Real Peace Shouldn’t Need Violence

Matthew 3:1-12

We are observing Advent here at Lakewood UMC and are in our second week. The second week of Advent has a traditional theme of Peace, and that is something I find so staggeringly ironic given what is happening in our country this week.

Now, I should probably acknowledge that every week has led to something happening in our country these days. We are living in intense times, and being an American can sometimes feel like bearing witness to a thrilling and dramatic television show if you pay attention to the news. And that would be fine—entertaining even—except for the fact that when our government seems “fit-for-television,” that usually means that a vast number of people are suffering, experiencing oppression or having their rights violated. Often simultaneously.

So this week’s episode from our nation’s chaos has focused mostly on the behavior of our Secretary of Defense (until Congress votes to name it the Department of War, I refuse to play along) who is in the hot seat after news has broken that it is likely he, alongside the military officials and soldiers who participated in boat strikes in the Carribean, egregiously violated the US and International Law. Week of Peace, indeed.

Frankly, and based on what I have read so far, I believe that they committed acts of indescriminate murder. Like I said, it just feels like a television show that wouldn’t be so horrifying if it weren’t completely real and actually happening in the world.

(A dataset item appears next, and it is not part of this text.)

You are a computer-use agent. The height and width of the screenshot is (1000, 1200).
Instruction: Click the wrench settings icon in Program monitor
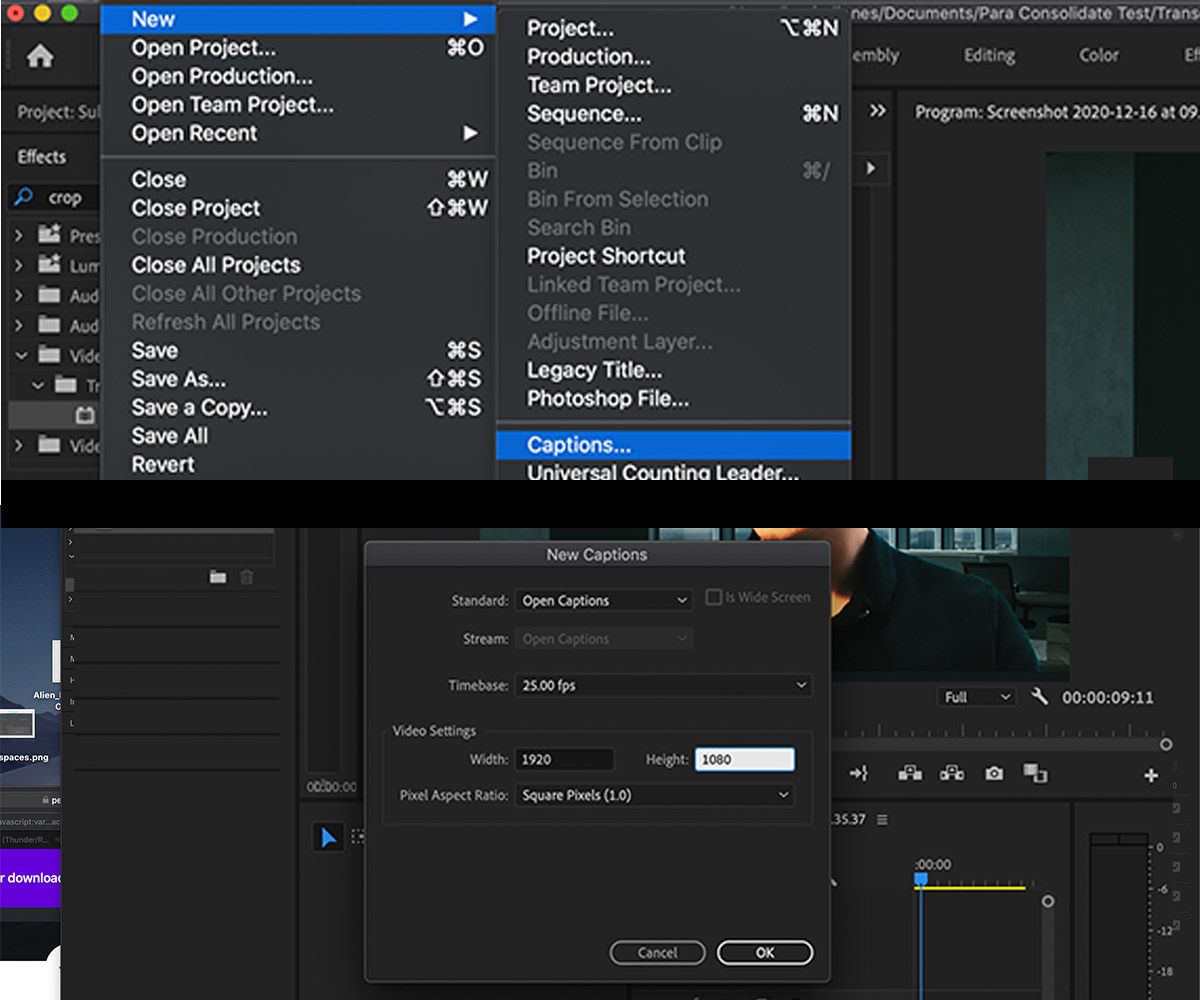(x=1039, y=696)
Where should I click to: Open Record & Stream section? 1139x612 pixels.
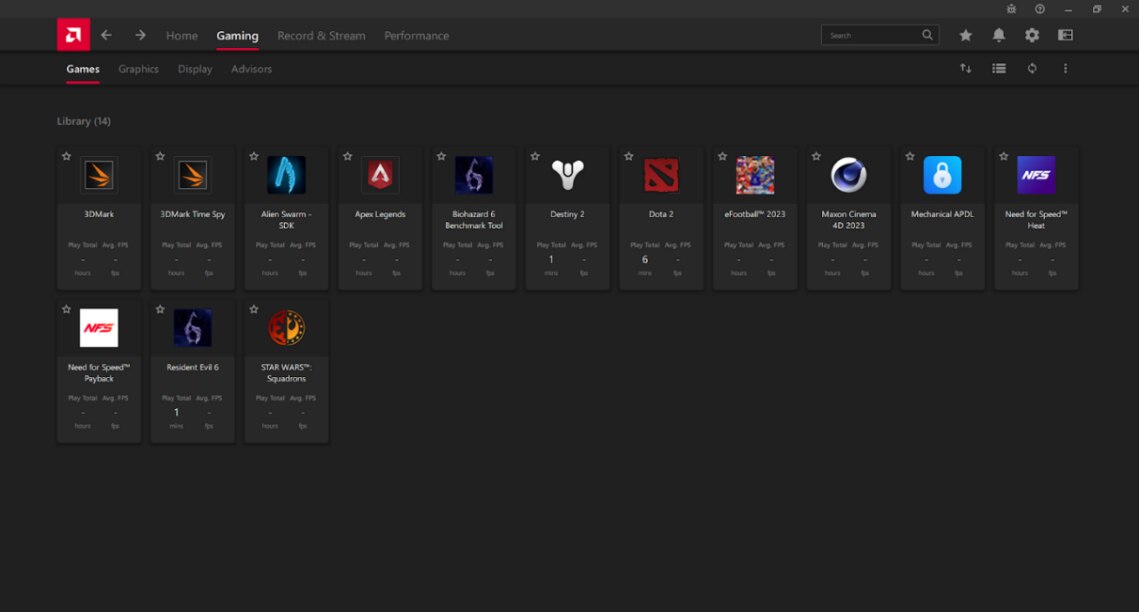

In America, I believe we have become quite used to a sense of “peace,” at least in the sense that we aren’t openly fighting a war. Our country hasn’t declared a war since World War 2, as a matter of fact. But since then, our nation has conducted warlike behavior, has occupied nations, has interfered with foreign elections, has invaded countries, to name just a few things. Seemingly in the name of peace, our country has invested 850 billion dollars for defense spending, an amount that is higher than the total of the next nine highest military spending countries in the world.

In the time of John the Baptist, when the land of Judea was colonized by the Roman Empire, “pax romana” was a boast of emperors and historians about Rome. I am reminded of an episode of The West Wing where President Bartlet waxes poetically, “Did you know that two thousand years ago a Roman citizen could walk across the face of the known world free of the fear of molestation? He could walk across the earth unharmed, cloaked only in the words "Civis Romanis" - I am a Roman citizen. So great was the retribution of Rome, universally understood as certain, should any harm befall even one of its citizens.”

But Pax Romana was an empty image of peace, a status quo that was held in place by overwhelming violence or the threat of violence. It did not last, nor was it a peace that was felt universally if you consider the rebellions that occured near Jerusalem near the time when Jesus was born. Pax Romana, and the “peace” we enjoy as Americans are not terribly dissimilar.

They both need violence to be sustained.

That isn’t real peace—not if it requires the bombing of fishing boats off of the coast of Venezuela or the threat of land invasions of Colombia. Violence cannot create peace. Nor can peace be considered real if it is not also simultaneously the presence of Justice. Martin Luther King, Jr. penned from a jail cell in Birmingham, Alabama these words:

“I have almost reached the regrettable conclusion that the Negro's great stumbling block in his stride toward freedom is not the White Citizen's Counciler or the Ku Klux Klanner, but the white moderate, who is more devoted to "order" than to justice; who prefers a negative peace which is the absence of tension to a positive peace which is the presence of justice; who constantly says: "I agree with you in the goal you seek, but I cannot agree with your methods of direct action"; who paternalistically believes he can set the timetable for another man's freedom; who lives by a mythical concept of time and who constantly advises the Negro to wait for a ‘more convenient season.’”

As we ponder peace this year in anticipation of the coming Prince of Peace, let us consider a peace that does not require violence and is more substantial than just the absence of tension. Violence cannot create peace, and peace cannot exist without justice.